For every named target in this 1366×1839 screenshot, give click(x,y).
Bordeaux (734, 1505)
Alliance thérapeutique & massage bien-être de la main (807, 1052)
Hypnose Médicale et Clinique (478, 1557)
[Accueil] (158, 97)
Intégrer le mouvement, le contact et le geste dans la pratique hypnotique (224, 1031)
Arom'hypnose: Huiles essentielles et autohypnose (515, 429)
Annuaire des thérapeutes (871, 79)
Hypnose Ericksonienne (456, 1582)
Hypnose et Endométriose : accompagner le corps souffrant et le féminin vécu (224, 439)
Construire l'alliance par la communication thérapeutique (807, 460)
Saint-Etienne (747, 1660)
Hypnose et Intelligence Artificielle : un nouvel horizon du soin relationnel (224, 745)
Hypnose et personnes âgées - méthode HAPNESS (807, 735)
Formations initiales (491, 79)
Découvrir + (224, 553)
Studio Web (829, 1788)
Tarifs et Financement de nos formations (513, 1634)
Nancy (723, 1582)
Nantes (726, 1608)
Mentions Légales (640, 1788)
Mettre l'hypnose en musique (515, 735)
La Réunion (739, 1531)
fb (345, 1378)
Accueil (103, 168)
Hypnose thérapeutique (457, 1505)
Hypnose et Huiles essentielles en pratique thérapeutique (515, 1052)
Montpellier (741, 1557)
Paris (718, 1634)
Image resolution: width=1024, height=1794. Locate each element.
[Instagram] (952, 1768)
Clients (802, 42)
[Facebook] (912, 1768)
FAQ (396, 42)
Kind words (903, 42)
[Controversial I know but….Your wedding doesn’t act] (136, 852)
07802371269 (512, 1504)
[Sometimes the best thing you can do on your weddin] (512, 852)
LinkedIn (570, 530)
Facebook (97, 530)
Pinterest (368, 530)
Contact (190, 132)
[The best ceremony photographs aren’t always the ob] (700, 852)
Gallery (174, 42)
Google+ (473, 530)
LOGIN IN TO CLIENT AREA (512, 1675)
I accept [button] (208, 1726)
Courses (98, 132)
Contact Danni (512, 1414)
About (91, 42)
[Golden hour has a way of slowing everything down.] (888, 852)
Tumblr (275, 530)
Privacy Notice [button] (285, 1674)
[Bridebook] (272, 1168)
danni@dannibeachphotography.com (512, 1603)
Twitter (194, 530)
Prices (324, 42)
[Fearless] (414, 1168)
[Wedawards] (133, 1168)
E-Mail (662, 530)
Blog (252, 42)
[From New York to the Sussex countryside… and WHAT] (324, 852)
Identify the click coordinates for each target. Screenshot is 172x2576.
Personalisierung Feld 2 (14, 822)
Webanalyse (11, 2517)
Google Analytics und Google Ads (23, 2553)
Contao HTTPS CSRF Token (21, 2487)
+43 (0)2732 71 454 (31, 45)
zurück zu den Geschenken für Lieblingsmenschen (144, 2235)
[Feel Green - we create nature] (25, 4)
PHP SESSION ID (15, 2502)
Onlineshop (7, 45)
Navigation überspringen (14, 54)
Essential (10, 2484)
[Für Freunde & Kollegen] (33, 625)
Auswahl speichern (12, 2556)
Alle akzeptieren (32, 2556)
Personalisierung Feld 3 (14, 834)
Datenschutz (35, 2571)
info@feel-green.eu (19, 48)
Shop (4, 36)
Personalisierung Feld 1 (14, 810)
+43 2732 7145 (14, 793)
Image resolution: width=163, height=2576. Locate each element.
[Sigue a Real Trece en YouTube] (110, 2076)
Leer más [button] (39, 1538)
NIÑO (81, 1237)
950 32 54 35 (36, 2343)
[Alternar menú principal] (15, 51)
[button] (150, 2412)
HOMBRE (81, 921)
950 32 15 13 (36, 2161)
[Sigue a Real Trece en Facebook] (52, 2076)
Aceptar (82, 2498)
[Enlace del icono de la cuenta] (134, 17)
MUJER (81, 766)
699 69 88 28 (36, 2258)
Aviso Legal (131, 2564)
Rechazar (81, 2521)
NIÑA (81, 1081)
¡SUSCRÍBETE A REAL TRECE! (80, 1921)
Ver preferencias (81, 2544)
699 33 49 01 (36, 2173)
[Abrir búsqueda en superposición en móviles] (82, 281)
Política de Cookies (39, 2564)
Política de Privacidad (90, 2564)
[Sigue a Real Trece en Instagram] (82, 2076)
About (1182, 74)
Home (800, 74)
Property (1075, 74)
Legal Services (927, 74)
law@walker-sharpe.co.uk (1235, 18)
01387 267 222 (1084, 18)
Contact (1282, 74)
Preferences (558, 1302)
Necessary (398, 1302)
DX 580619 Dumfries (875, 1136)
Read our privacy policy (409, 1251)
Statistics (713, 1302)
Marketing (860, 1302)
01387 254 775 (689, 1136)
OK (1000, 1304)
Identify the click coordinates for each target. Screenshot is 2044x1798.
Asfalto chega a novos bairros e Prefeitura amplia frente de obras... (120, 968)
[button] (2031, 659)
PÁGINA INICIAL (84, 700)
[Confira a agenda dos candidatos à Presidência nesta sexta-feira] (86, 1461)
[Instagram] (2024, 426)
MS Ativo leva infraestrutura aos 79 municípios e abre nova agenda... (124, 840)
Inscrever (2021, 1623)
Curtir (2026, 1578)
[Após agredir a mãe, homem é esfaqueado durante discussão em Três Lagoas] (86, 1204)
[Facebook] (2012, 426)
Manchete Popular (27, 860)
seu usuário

§ Task statement: Above are the entries. Output exactly the lines beginning with the line that has "[Controversial I know" and ending with the line that has "Google Analytics und Google Ads (23, 2553)".

§ Reply to the exercise:
[Controversial I know but….Your wedding doesn’t act] (136, 852)
07802371269 (512, 1504)
[Sometimes the best thing you can do on your weddin] (512, 852)
LinkedIn (570, 530)
Facebook (97, 530)
Pinterest (368, 530)
Contact (190, 132)
[The best ceremony photographs aren’t always the ob] (700, 852)
Gallery (174, 42)
Google+ (473, 530)
LOGIN IN TO CLIENT AREA (512, 1675)
I accept [button] (208, 1726)
Courses (98, 132)
Contact Danni (512, 1414)
About (91, 42)
[Golden hour has a way of slowing everything down.] (888, 852)
Tumblr (275, 530)
Privacy Notice [button] (285, 1674)
[Bridebook] (272, 1168)
danni@dannibeachphotography.com (512, 1603)
Twitter (194, 530)
Prices (324, 42)
[Fearless] (414, 1168)
[Wedawards] (133, 1168)
E-Mail (662, 530)
Blog (252, 42)
[From New York to the Sussex countryside… and WHAT] (324, 852)
Identify the click coordinates for each target. Screenshot is 172x2576.
Personalisierung Feld 2 (14, 822)
Webanalyse (11, 2517)
Google Analytics und Google Ads (23, 2553)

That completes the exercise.